By Abdi Sheikh and Feisal Omar
MOGADISHU (Reuters) - As many as 200 soldiers were killed in an attack on a Kenyan military camp in Somalia by al Shabaab Islamists last month, Somali President Hassan Sheikh Mohamud told a television station, although Kenya rejected the figure.
Kenyan authorities have refused to give a death toll following the Jan. 15 raid, which targeted troops working under the African Union Mission in Somalia (AMISOM) near the southern Somali town of El Adde.
Newspaper pictures of coffins draped with Kenyan flags bringing back dead soldiers after the attack increased the disquiet from ordinary Kenyans and the opposition alike over Kenya's continued presence in Somalia.
Al Shabaab later distributed photos purporting to show the bodies of dozens of Kenyan soldiers, many apparently shot in the head.

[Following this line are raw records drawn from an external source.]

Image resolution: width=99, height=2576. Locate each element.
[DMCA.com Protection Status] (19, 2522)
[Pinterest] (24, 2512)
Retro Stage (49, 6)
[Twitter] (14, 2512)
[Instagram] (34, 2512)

"When about 200 soldiers who came to help your country are killed in one morning, it is not something trivial," Mohamud told Somali Cable TV, a privately owned station. The interview was posted on YouTube on Thursday.
"We have been winning for years and months but that El Adde battle, we were defeated. Yes, in war, sometimes something that you do not like happens to you," he said.
Kenya sent soldiers into Somalia in 2011 after raids in the border region and kidnappings that threatened the tourism industry in the region's biggest economy and wider regional destabilization. It later joined the AMISOM operation.
Al Shabaab's attacks in Kenya have included a raid by gunmen on the upscale Westgate shopping mall in 2013 and a university in Garissa in 2015. Hundreds of people have been killed in al Shabaab attacks in the past two years.
Kenya Defence Forces spokesman, Colonel David Obonyo, denied the number given by the Somali president and questioned the source of the information.
"It is not true. This information never came from us or anyone in the government of Kenya," he told Reuters.
The al Qaeda-aligned militants have been driven out of major strongholds in Somalia by AMISOM and Somali army offensives, but the group still controls some rural areas and often launches guerrilla-style assaults and bomb attacks.
Al Shabaab, which has links to al Qaeda and seeks to overthrow Somalia's Western-backed government, initially said it had killed more than 100 soldiers in the attack.
The group, which is also seeking to drive the AU force out of Somalia, often says its attacks against Kenyan targets are retaliation for its participation in AMISOM, which also includes Uganda and Burundi.